Eric Hedin, meet Granville Sewell
Physicist Eric Hedin has posted to the Discovery Institute site Evolution News on 27 November 2024 an argument that the processes of physics cannot account for intelligent life. As he is a well-trained physicist (whose Ph.D. degree was from my university), and who has done experimental work on plasma physics, we can expect a mathematically sophisticated argument which would give us all pause.
Well, here’s the guts of his argument, from the Evolution News post:
In fact, for making anything other than large-scale conglomerations of matter (such as stars and planets), nature has only one tool in its bag — the electromagnetic force. This tool primarily manifests as the electric force, causing opposite charges (such as electrons and protons) to attract, and like charges to repel. It is completely indiscriminate, and cannot select between multiple options, preferring one charge over another, except for the rule that the bigger the charges and the closer the distance between them the stronger the resulting force. Can you imagine such blind, brute forces pulling together countless atoms of specific elements into the necessary configurations to result in a functioning laptop computer?
and
The “boundaries of science” refers to the common-sense conclusion that nature is limited in what it can produce to outcomes consistent with the laws and forces of nature. Natural processes are sought and found to be sufficient for natural phenomena, such as star formation or precipitation.

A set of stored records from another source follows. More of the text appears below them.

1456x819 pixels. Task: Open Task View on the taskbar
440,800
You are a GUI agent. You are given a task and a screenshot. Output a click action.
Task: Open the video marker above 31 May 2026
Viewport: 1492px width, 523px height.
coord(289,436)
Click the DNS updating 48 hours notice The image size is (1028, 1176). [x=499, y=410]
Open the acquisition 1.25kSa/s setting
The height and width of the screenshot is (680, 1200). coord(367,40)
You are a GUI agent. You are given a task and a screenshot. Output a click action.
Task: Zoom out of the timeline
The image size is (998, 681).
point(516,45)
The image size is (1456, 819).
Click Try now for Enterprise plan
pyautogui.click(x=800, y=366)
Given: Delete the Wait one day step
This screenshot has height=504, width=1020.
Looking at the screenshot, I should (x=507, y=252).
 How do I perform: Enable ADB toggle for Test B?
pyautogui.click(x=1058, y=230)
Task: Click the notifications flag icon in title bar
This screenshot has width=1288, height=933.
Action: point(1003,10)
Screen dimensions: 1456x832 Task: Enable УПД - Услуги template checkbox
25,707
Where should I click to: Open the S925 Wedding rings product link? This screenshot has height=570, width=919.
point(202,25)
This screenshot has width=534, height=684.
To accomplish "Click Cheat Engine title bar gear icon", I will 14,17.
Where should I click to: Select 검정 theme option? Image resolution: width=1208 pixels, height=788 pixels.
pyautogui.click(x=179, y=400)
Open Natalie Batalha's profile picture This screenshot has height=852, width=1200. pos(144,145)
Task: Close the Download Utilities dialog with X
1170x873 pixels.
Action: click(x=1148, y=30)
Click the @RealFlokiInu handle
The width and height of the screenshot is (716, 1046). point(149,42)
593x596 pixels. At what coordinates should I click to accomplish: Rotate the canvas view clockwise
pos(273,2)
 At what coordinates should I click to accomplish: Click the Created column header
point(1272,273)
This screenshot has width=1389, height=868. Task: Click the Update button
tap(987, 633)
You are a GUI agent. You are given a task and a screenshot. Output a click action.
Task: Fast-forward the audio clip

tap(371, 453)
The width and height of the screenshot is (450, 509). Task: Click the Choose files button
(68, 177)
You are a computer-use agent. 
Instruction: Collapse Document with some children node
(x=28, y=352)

However, attempting to naturally explain the origin of some things found within our universe comes into conflict with the boundaries of science. Positing a natural explanation for the origin of the universe itself, the origin of the specific suite of physical parameters finely tuned to allow life, the origin of life itself, and the origin of conscious, intelligent minds, all defy what we have discovered about the limits of natural processes.
And basically, that’s the argument. Evolutionary biology does not pretend to address the origin of the universe, or the issue of fine-tuning in physics, and even the origin of life is outside its scope, though adjacent. But somehow Hedin knows that physical forces cannot explain “the origin of conscious, intelligent minds”. I wonder how he knows that.